#### EXERCISE DESCRIPTION
Every entry below should be reproduced exactly, with all pictures left out.

#### RECORDED INFORMATION
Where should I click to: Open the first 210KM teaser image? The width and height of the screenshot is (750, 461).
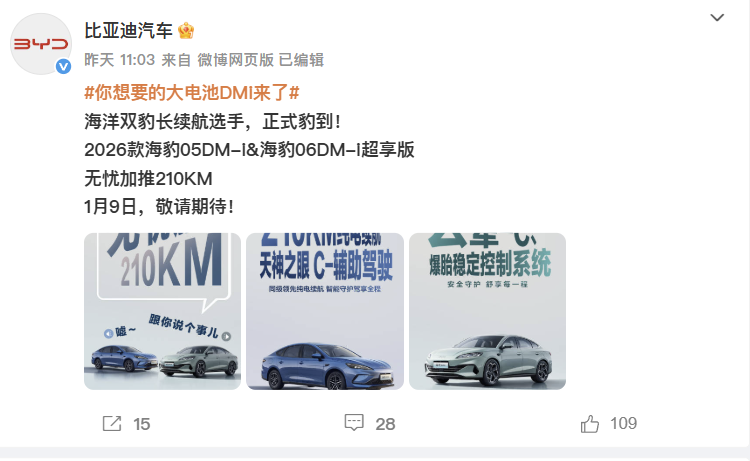point(163,311)
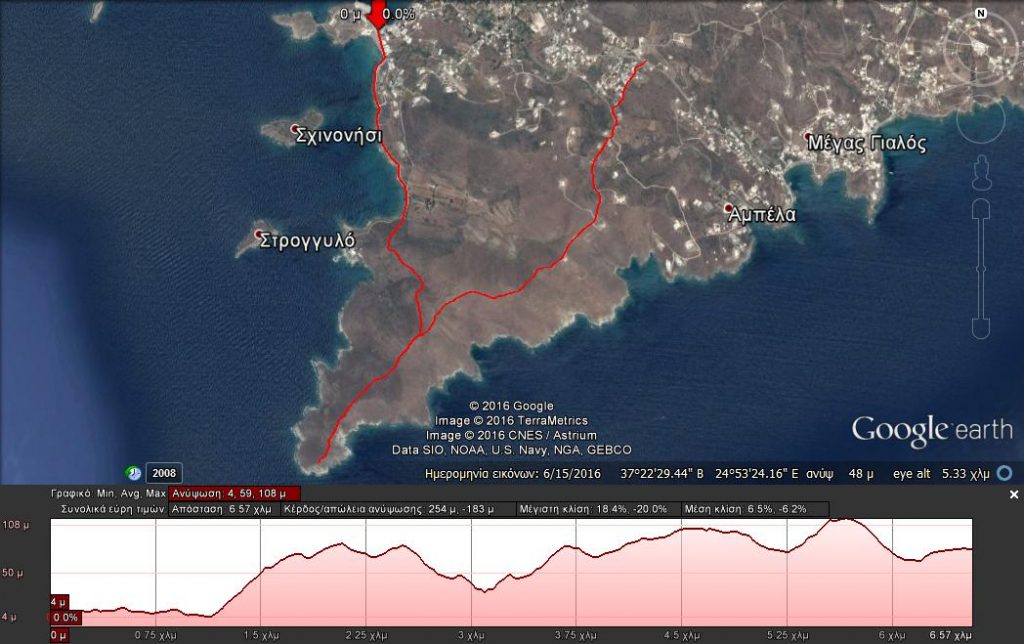Click the zoom-out end of the zoom bar
1024x644 pixels.
[981, 329]
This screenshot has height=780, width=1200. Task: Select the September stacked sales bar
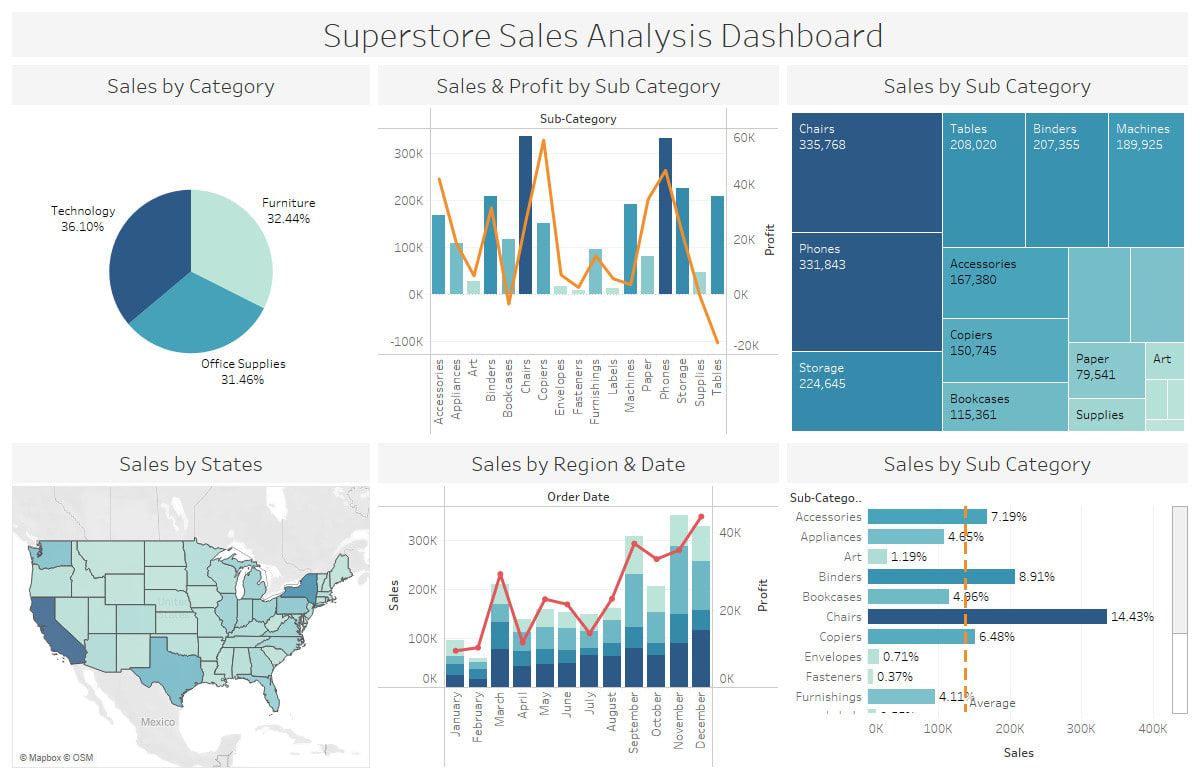(634, 612)
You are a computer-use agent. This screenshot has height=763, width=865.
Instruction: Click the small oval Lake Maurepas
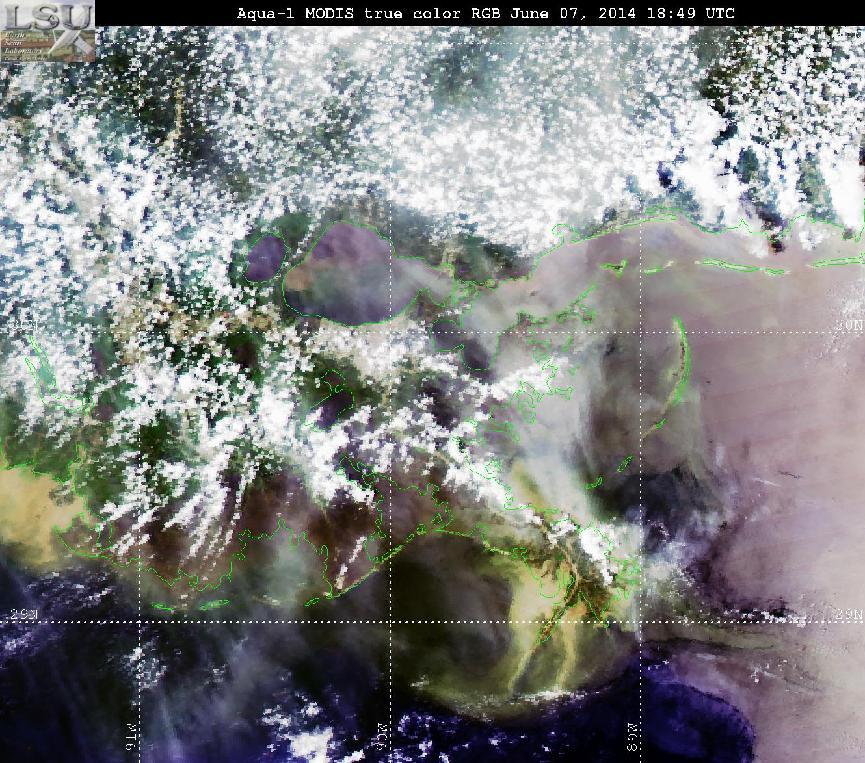pyautogui.click(x=265, y=258)
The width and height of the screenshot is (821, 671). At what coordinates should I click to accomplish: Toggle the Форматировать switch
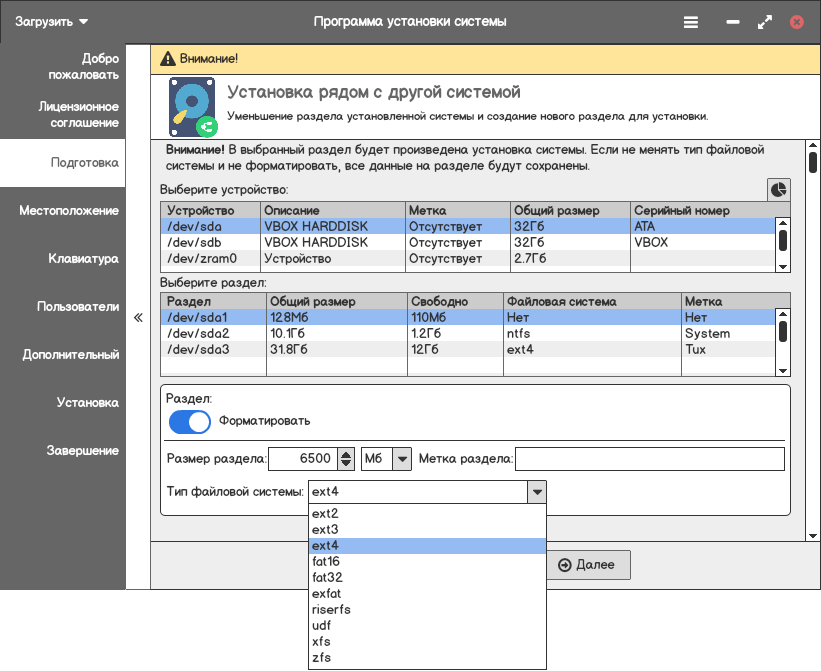[190, 422]
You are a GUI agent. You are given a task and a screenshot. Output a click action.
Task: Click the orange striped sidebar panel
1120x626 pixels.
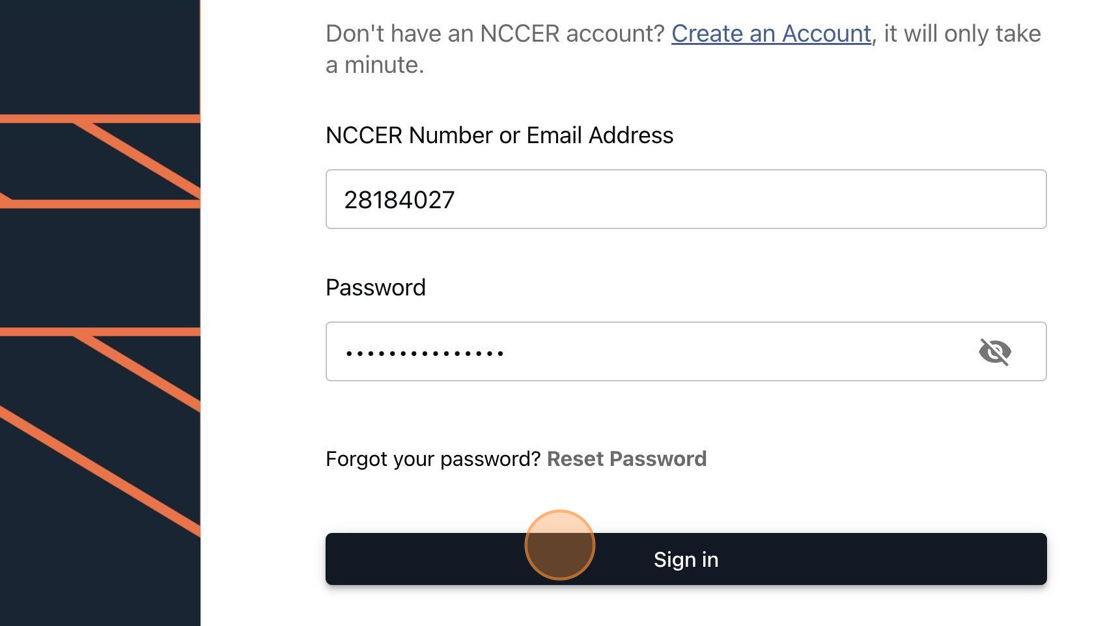100,313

#### TASK SOLUTION
Where should I click to: Open the first 210KM teaser image? The width and height of the screenshot is (750, 461).
point(163,311)
Click the zoom-out end of the zoom bar
1024x644 pixels.
[981, 329]
This screenshot has height=780, width=1200. Task: Select the September stacked sales bar
(634, 612)
You are a computer-use agent. This screenshot has height=763, width=865.
Instruction: Click the small oval Lake Maurepas
pyautogui.click(x=265, y=258)
The width and height of the screenshot is (821, 671). At what coordinates should I click to accomplish: Toggle the Форматировать switch
[190, 422]
You are a GUI agent. You are given a task and a screenshot. Output a click action.
Task: Click the orange striped sidebar panel
1120x626 pixels.
100,313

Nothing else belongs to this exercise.